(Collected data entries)
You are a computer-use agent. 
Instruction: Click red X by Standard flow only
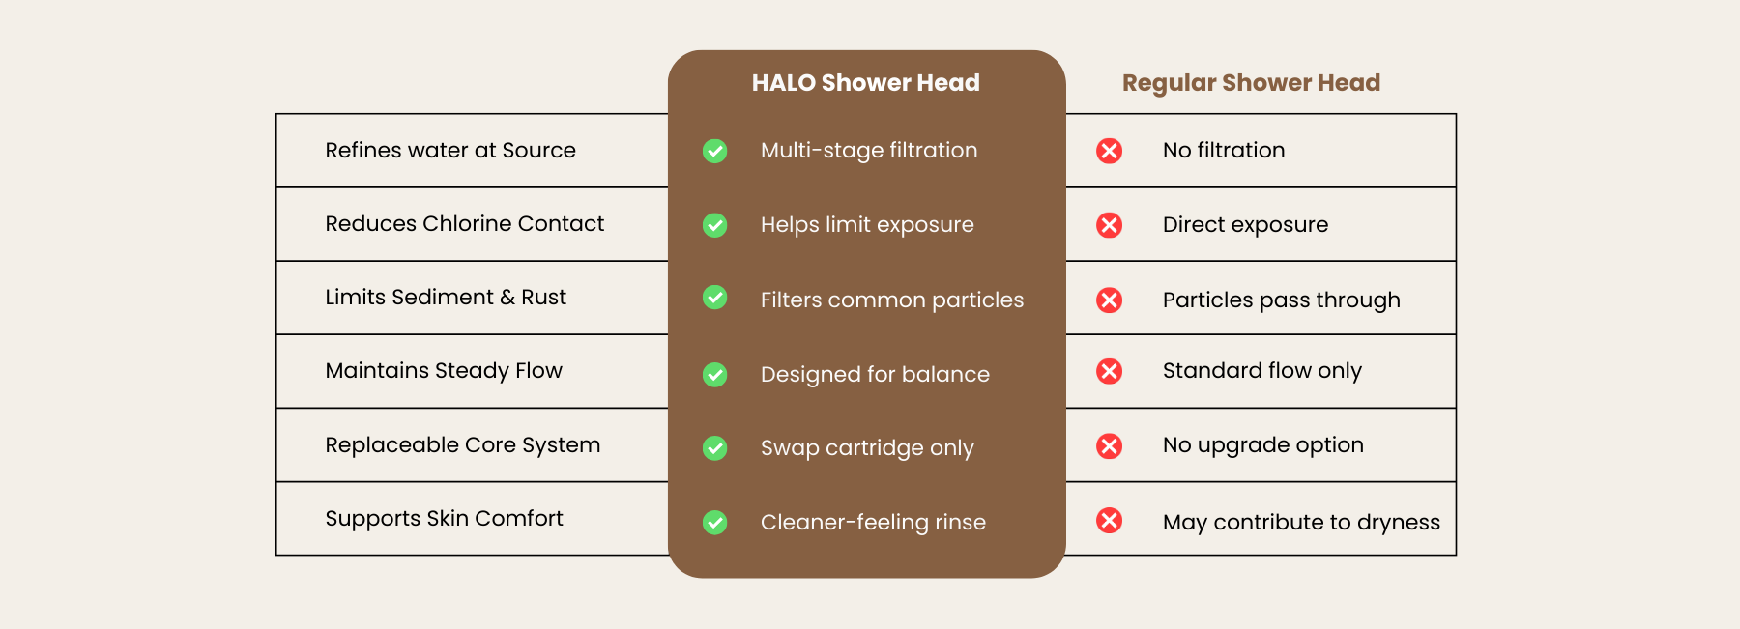pyautogui.click(x=1110, y=371)
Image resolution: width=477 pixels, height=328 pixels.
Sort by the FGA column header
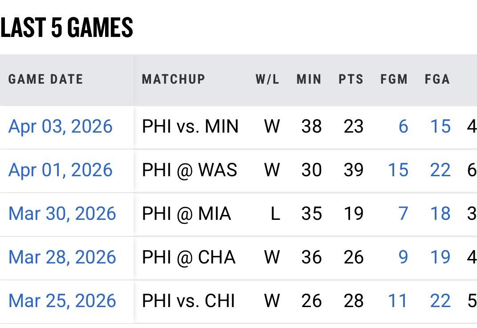pyautogui.click(x=437, y=80)
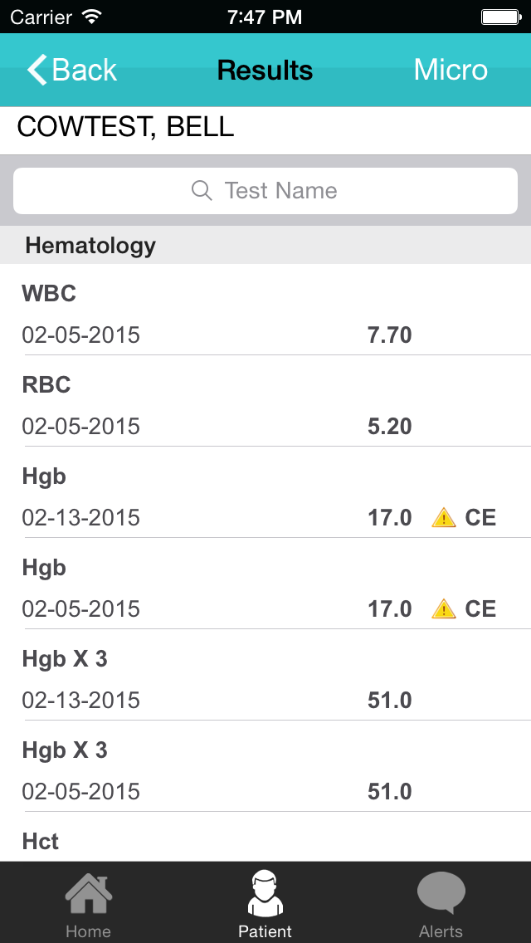Select Hgb X 3 02-05-2015 value 51.0
The image size is (531, 943).
click(x=390, y=791)
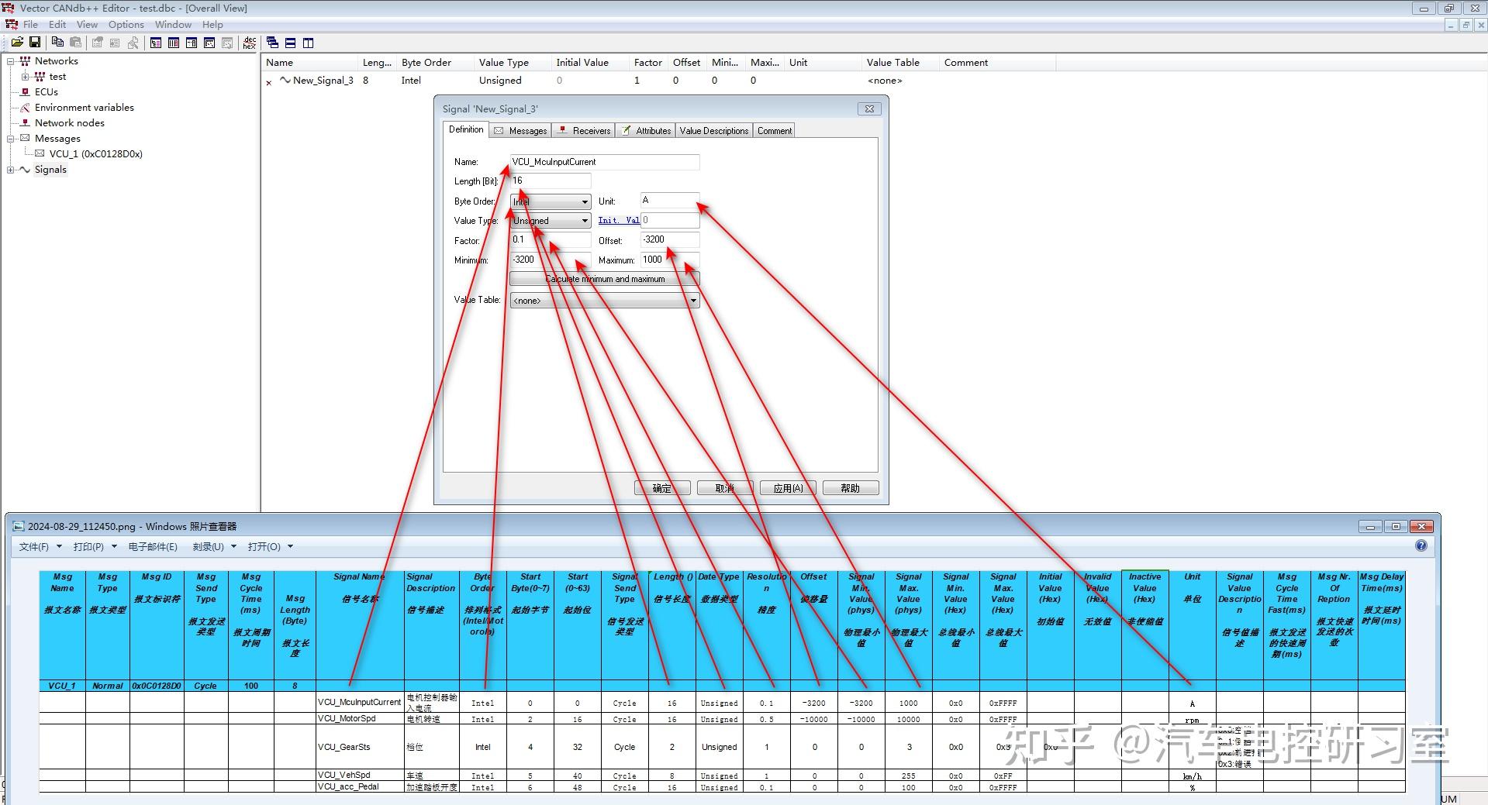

YOUR OBJECTIVE :: Letter for letter, reproduce every record above and skip the pictures.

OUTPUT ::
You are a computer-use agent. 
Instruction: Click red X by Standard flow only
pyautogui.click(x=1110, y=371)
Image resolution: width=477 pixels, height=328 pixels.
Sort by the FGA column header
pyautogui.click(x=437, y=80)
Select Hgb X 3 02-05-2015 value 51.0
The image size is (531, 943).
click(x=390, y=791)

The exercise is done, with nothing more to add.